Esa distinción parece sensata y, bien mirada, es correcta.
Una cosa es juzgar las causas que conducen a un cierto resultado, y otra cosa distinta es condenar o encomiar moralmente a este último. Y como es obvio, no por el hecho de identificar una cierta causa de un hecho se está negando el resultado que produce o avalándolo, moral o políticamente hablando. Un ejemplo permite aclarar el problema. Si Pedro mata a María, ese hecho admite dos tipos de reflexiones. Una, cuál fue el motivo de ese asesinato; otra, si acaso ese motivo justifica la muerte de María. Suponga usted que identifica como causa probable el hecho de que María haya querido romper la relación que tenía con Pedro.
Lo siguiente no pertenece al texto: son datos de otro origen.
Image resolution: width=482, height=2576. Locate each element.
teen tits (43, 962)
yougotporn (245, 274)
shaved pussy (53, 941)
Bien, usted identifica eso como causa y dice que la causa de que Pedro haya matado a María fue la decisión de esta última de romper con él. Y agrega, acto seguido: pero que alguien quiera abandonar una relación sentimental no es una razón para asesinarlo. En ese caso, usted explica el asesinato de María y al mismo tiempo lo reprocha. Es obvio que explicar las causas que conducen a un resultado es distinto a juzgar moralmente el resultado, de manera que identificar una causa es distinto a elaborar una justificación. Otra forma de decirlo es la siguiente: la razón por la que Pedro mató a María fue el abandono; pero —podría usted agregar— abandonar a alguien no es una razón para matarlo.
Eso es exactamente lo que Patricio Fernández dijo.
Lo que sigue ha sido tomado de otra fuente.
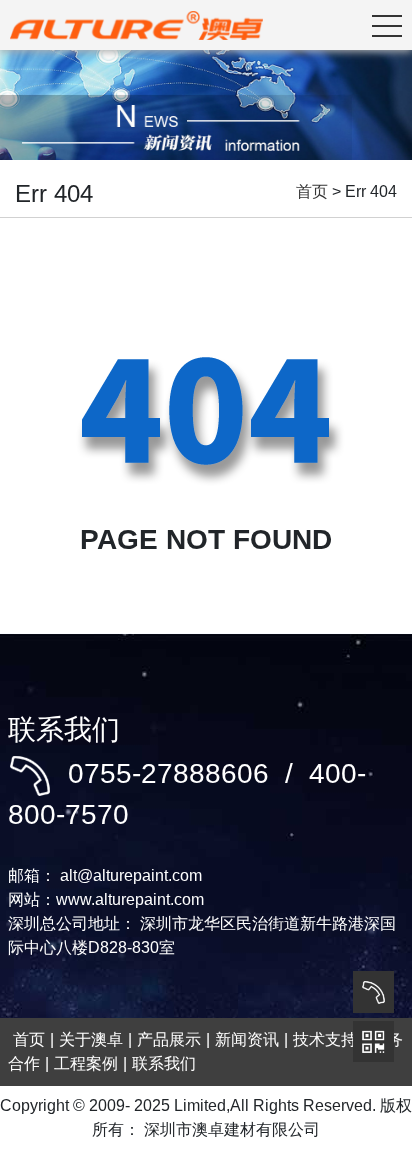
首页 (312, 191)
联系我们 (164, 1063)
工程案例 (86, 1063)
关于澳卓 (91, 1039)
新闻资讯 (247, 1039)
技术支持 (325, 1039)
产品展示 (169, 1039)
A la hora de identificar las causas del Golpe el debate está abierto, entregado al análisis y el debate histórico que es, y será, interminable (por eso la historia se escribe y reescribe muchas veces, de otra forma ella no existiría, se sacralizaría un texto de una vez y para siempre, y listo). Pero del hecho de que las causas del Golpe estén abiertas a la libre investigación histórica no se sigue que las violaciones a los derechos humanos que luego de él, o durante él, se cometieron sean moral o políticamente correctas o que el Golpe en sí mismo lo sea o que no admitan condena o que esta última deba esperar el juicio histórico, puesto que hay cosas que con prescindencia de sus causas son moralmente inaceptables.
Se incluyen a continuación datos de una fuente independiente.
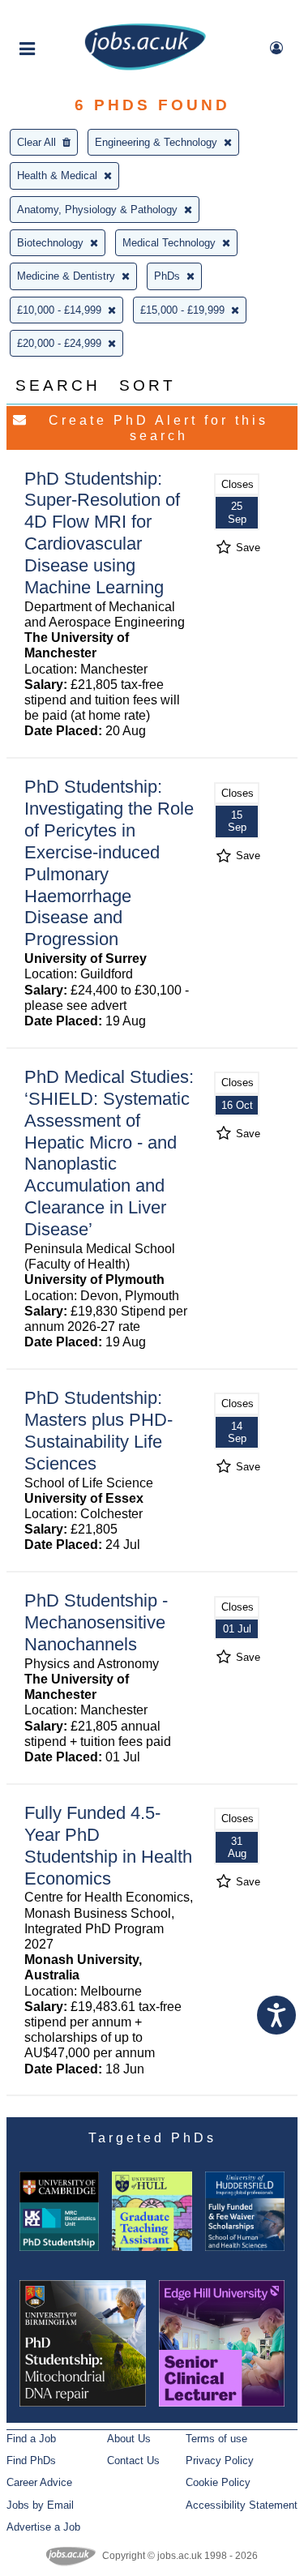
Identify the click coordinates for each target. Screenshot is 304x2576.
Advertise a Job (43, 2527)
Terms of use (216, 2439)
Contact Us (133, 2460)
En esto, tanto la izquierda como la derecha incurren en un obvio non sequitur.
Alguna derecha suele creer (o solió creerlo) que si el Golpe tiene causas, entonces es legítimo y no hay culpa alguna que perseguir en los hechos que le siguieron. La izquierda cree que si hubo hechos moralmente condenables (como las violaciones a los derechos humanos), entonces no vale la pena explicarse por qué.
Ambos puntos de vista se equivocan, puesto que el deber de la hora es reflexionar si el Golpe pudo evitarse (para lo cual es imprescindible investigar sus causas) y, al mismo tiempo, condenar el quiebre de la democracia y los crímenes que luego ocurrieron.